ATD Blog
Sun Feb 21 2010
Throughout the many workshops on measurement, evaluation, and ROI I have conducted a common question emerges when we discuss data collection -- how do you get people to respond? This question relates particularly to self-administered surveys and questionnaires. Answering this question is sometimes challenging as 'getting people to respond' is quite a broad theme. But to put it into context of the many discussions that have ensued during these workshops, the question relates to:
Receiving an acceptable response rate (non-response error)
Receiving reliable responses (measurement error)
In an previous post I briefly mentioned non-response error along with another type of error, coverage error. So in today's post, we'll address measurement error.

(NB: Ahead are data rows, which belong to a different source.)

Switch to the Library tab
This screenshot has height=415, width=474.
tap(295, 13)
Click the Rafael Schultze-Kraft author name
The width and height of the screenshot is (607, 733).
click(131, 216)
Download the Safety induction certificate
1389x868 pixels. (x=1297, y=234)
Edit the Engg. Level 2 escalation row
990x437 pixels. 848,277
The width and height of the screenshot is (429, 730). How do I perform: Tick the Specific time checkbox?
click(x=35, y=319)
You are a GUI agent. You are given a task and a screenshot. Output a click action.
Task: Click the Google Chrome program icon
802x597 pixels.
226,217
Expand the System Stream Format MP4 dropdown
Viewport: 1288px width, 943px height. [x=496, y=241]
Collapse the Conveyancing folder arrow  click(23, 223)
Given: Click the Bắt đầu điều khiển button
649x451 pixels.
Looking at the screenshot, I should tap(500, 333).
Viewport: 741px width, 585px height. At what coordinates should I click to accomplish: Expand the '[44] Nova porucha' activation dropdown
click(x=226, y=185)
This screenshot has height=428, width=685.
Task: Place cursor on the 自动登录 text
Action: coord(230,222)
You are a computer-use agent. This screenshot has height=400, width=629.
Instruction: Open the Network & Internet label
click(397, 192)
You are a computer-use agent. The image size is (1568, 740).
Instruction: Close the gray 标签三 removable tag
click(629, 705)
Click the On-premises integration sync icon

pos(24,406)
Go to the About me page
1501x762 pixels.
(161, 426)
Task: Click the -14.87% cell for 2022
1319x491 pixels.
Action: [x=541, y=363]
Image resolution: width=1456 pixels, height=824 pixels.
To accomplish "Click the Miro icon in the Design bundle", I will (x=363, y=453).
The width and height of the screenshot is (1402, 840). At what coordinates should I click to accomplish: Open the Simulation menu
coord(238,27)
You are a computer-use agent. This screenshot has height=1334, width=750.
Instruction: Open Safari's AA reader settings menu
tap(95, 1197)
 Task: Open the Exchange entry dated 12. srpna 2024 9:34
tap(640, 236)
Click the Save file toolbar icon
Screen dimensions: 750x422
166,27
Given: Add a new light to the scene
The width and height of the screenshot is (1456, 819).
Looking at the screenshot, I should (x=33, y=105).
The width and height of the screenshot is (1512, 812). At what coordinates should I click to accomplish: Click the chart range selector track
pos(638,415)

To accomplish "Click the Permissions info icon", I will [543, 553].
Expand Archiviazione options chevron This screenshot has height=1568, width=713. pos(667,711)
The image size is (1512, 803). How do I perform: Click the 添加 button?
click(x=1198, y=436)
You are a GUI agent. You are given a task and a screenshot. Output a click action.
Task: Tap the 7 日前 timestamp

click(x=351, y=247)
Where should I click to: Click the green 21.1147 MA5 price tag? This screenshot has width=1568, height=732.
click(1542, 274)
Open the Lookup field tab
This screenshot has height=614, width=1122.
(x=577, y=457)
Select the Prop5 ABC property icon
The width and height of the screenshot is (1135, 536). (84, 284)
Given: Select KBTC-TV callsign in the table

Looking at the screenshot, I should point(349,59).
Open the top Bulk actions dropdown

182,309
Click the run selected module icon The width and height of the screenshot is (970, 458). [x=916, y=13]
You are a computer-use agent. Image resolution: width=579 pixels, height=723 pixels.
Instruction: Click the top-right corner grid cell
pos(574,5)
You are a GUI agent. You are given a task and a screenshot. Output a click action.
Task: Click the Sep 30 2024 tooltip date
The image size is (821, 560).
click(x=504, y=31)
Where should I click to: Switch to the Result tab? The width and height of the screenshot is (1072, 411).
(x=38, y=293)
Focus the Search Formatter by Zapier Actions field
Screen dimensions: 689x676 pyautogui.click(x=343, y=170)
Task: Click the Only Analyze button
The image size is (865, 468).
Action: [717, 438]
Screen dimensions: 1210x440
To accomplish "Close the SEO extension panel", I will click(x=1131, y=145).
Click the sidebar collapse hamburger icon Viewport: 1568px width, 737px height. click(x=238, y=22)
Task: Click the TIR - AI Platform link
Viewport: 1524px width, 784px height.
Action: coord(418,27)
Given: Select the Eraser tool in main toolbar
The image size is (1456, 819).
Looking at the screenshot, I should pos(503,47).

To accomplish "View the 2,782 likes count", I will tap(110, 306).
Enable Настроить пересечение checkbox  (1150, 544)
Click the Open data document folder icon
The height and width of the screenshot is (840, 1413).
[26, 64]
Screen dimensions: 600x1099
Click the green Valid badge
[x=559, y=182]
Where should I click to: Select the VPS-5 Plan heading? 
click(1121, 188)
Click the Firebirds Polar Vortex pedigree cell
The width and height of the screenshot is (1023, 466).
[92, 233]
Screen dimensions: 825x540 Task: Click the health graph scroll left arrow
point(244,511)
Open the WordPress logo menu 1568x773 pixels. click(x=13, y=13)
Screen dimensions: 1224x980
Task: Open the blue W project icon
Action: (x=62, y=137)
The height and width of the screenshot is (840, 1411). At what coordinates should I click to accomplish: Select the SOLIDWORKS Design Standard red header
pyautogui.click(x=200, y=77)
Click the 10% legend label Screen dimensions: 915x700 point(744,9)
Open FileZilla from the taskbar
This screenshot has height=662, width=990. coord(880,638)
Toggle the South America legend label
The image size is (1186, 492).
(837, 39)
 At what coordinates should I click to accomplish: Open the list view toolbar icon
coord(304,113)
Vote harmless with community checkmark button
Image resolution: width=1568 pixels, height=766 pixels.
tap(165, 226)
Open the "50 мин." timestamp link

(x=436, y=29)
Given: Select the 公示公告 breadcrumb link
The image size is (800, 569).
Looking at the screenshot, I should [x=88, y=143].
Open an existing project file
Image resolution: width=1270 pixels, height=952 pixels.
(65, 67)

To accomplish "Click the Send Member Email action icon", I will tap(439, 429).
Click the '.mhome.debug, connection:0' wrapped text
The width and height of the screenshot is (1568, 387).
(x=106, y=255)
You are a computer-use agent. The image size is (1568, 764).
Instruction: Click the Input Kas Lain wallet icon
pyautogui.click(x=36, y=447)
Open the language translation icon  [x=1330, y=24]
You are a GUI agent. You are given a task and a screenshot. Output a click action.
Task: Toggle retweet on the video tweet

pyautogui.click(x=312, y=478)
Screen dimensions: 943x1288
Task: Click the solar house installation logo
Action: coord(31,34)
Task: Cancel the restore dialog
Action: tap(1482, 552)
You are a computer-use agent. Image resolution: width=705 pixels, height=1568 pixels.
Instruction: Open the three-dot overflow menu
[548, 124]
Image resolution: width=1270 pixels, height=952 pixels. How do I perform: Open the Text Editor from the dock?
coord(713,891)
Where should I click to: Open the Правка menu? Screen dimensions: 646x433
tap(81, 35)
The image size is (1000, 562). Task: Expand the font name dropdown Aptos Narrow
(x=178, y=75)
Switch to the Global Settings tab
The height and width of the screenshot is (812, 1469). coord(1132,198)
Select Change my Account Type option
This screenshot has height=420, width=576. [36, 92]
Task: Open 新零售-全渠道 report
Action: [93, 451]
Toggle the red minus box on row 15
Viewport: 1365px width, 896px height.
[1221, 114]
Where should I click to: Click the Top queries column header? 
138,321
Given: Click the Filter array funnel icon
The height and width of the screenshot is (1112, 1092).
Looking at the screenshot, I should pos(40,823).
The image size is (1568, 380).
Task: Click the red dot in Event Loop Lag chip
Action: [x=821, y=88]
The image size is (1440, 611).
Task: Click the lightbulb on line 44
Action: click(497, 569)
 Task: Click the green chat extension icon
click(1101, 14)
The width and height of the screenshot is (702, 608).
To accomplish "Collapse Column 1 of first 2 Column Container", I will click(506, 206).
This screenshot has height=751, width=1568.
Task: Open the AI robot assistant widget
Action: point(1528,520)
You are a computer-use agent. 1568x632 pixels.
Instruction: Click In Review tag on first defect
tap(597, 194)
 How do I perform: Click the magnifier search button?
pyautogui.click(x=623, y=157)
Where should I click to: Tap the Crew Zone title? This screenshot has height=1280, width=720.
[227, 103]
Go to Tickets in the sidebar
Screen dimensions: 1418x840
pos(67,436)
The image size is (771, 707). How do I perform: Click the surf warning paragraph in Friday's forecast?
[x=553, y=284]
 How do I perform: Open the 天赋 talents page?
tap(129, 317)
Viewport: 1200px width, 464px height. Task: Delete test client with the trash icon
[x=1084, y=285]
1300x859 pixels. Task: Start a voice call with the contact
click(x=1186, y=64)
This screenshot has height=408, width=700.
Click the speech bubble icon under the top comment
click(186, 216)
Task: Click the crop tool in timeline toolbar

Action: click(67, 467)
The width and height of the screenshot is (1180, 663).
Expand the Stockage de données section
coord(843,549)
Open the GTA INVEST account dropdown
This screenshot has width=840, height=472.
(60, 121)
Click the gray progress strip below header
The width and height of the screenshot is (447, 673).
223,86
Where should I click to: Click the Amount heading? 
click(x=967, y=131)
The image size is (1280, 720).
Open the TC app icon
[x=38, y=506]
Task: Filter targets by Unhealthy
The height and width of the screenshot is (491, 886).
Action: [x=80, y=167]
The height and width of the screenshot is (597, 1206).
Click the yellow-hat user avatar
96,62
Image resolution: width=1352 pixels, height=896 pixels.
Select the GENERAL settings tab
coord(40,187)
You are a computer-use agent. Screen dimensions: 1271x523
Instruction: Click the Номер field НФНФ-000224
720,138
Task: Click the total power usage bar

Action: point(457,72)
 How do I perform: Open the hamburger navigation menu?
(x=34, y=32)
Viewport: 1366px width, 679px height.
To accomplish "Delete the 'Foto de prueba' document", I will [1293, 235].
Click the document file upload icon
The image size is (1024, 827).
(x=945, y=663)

What is measurement error?
Simply put, measurement error reflects the subjectivity or bias inherent in responses to questions. Error always exists in question responses, unless you are answering a math question where 1+1=2. If answered incorrectly, it is not as much error as it is just plain incorrect. To put it in equation form:
Observed Response = True Value + Error
This means that the response to a survey question to a question (observed response) is the sum of the true answer plus the amount of error due to either chance (e.g. the respondent is in a good or bad mood) or the way in which the measurement is taken. Measurement error has a direct relationship with the reliability of the responses received from a survey instrument. While we cannot remove all random error, there are steps we can take to mitigate that error, improving the probability that what people say on a survey is what they mean.
How do you mitigate measurement error?
One simple solution to the measurement error issue is to ask people questions that they can actually answer.